**Given data**
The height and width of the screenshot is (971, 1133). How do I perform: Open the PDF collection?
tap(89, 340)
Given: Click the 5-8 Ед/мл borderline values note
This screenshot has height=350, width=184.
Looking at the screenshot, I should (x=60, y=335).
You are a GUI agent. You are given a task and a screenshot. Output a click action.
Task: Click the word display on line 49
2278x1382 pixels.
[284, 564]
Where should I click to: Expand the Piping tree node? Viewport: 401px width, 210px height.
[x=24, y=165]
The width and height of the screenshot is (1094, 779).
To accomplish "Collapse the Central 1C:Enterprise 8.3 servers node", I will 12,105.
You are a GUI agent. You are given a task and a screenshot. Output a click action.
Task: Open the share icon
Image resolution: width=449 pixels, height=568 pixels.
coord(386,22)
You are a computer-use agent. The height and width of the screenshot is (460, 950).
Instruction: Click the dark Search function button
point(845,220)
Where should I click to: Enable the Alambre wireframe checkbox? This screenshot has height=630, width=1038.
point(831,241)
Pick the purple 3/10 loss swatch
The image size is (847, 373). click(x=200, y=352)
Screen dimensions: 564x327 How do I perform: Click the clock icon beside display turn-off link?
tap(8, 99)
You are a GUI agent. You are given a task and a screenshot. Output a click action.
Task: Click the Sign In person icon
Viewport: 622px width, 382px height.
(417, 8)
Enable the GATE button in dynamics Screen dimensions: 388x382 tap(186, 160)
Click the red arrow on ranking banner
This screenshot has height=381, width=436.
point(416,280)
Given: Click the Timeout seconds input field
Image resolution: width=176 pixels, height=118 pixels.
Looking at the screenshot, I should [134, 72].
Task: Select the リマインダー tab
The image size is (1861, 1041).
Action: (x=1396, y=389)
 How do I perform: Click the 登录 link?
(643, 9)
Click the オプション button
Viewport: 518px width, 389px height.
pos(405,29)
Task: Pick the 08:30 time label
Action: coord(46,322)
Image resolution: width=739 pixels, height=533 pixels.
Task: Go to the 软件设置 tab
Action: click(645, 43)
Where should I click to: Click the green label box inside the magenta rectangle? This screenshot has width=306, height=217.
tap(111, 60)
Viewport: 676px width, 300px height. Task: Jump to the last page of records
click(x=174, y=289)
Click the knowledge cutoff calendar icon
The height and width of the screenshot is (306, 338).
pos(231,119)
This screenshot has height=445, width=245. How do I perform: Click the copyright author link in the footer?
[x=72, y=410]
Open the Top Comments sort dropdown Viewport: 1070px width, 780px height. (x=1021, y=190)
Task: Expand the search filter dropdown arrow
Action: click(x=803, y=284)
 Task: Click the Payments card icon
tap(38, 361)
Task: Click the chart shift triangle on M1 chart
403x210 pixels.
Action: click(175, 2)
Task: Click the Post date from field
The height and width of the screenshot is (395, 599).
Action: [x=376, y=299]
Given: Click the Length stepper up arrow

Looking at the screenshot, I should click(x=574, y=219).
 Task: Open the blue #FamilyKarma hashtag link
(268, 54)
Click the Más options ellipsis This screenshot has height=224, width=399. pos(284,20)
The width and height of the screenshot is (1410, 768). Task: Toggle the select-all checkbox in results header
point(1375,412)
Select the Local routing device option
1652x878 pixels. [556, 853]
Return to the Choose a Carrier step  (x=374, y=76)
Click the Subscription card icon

**What you will do**
Rewrite the listing above with "tick box" in place of every occurrence of "checkbox", leaving everything else unchanged.

**Problem solution**
The height and width of the screenshot is (971, 1133). How do I perform: Open the PDF collection?
tap(89, 340)
Given: Click the 5-8 Ед/мл borderline values note
This screenshot has height=350, width=184.
Looking at the screenshot, I should (x=60, y=335).
You are a GUI agent. You are given a task and a screenshot. Output a click action.
Task: Click the word display on line 49
2278x1382 pixels.
[284, 564]
Where should I click to: Expand the Piping tree node? Viewport: 401px width, 210px height.
[x=24, y=165]
The width and height of the screenshot is (1094, 779).
To accomplish "Collapse the Central 1C:Enterprise 8.3 servers node", I will 12,105.
You are a GUI agent. You are given a task and a screenshot. Output a click action.
Task: Open the share icon
Image resolution: width=449 pixels, height=568 pixels.
coord(386,22)
You are a computer-use agent. The height and width of the screenshot is (460, 950).
Instruction: Click the dark Search function button
point(845,220)
Where should I click to: Enable the Alambre wireframe tick box? This screenshot has height=630, width=1038.
point(831,241)
Pick the purple 3/10 loss swatch
The image size is (847, 373). click(x=200, y=352)
Screen dimensions: 564x327 How do I perform: Click the clock icon beside display turn-off link?
tap(8, 99)
You are a GUI agent. You are given a task and a screenshot. Output a click action.
Task: Click the Sign In person icon
Viewport: 622px width, 382px height.
(417, 8)
Enable the GATE button in dynamics Screen dimensions: 388x382 tap(186, 160)
Click the red arrow on ranking banner
This screenshot has height=381, width=436.
point(416,280)
Given: Click the Timeout seconds input field
Image resolution: width=176 pixels, height=118 pixels.
Looking at the screenshot, I should [134, 72].
Task: Select the リマインダー tab
The image size is (1861, 1041).
Action: (x=1396, y=389)
 How do I perform: Click the 登录 link?
(643, 9)
Click the オプション button
Viewport: 518px width, 389px height.
pos(405,29)
Task: Pick the 08:30 time label
Action: coord(46,322)
Image resolution: width=739 pixels, height=533 pixels.
Task: Go to the 软件设置 tab
Action: click(645, 43)
Where should I click to: Click the green label box inside the magenta rectangle? This screenshot has width=306, height=217.
tap(111, 60)
Viewport: 676px width, 300px height. Task: Jump to the last page of records
click(x=174, y=289)
Click the knowledge cutoff calendar icon
The height and width of the screenshot is (306, 338).
pos(231,119)
This screenshot has height=445, width=245. How do I perform: Click the copyright author link in the footer?
[x=72, y=410]
Open the Top Comments sort dropdown Viewport: 1070px width, 780px height. (x=1021, y=190)
Task: Expand the search filter dropdown arrow
Action: click(x=803, y=284)
 Task: Click the Payments card icon
tap(38, 361)
Task: Click the chart shift triangle on M1 chart
403x210 pixels.
Action: click(175, 2)
Task: Click the Post date from field
The height and width of the screenshot is (395, 599).
Action: [x=376, y=299]
Given: Click the Length stepper up arrow

Looking at the screenshot, I should click(x=574, y=219).
 Task: Open the blue #FamilyKarma hashtag link
(268, 54)
Click the Más options ellipsis This screenshot has height=224, width=399. pos(284,20)
The width and height of the screenshot is (1410, 768). Task: Toggle the select-all tick box in results header
point(1375,412)
Select the Local routing device option
1652x878 pixels. [556, 853]
Return to the Choose a Carrier step  (x=374, y=76)
Click the Subscription card icon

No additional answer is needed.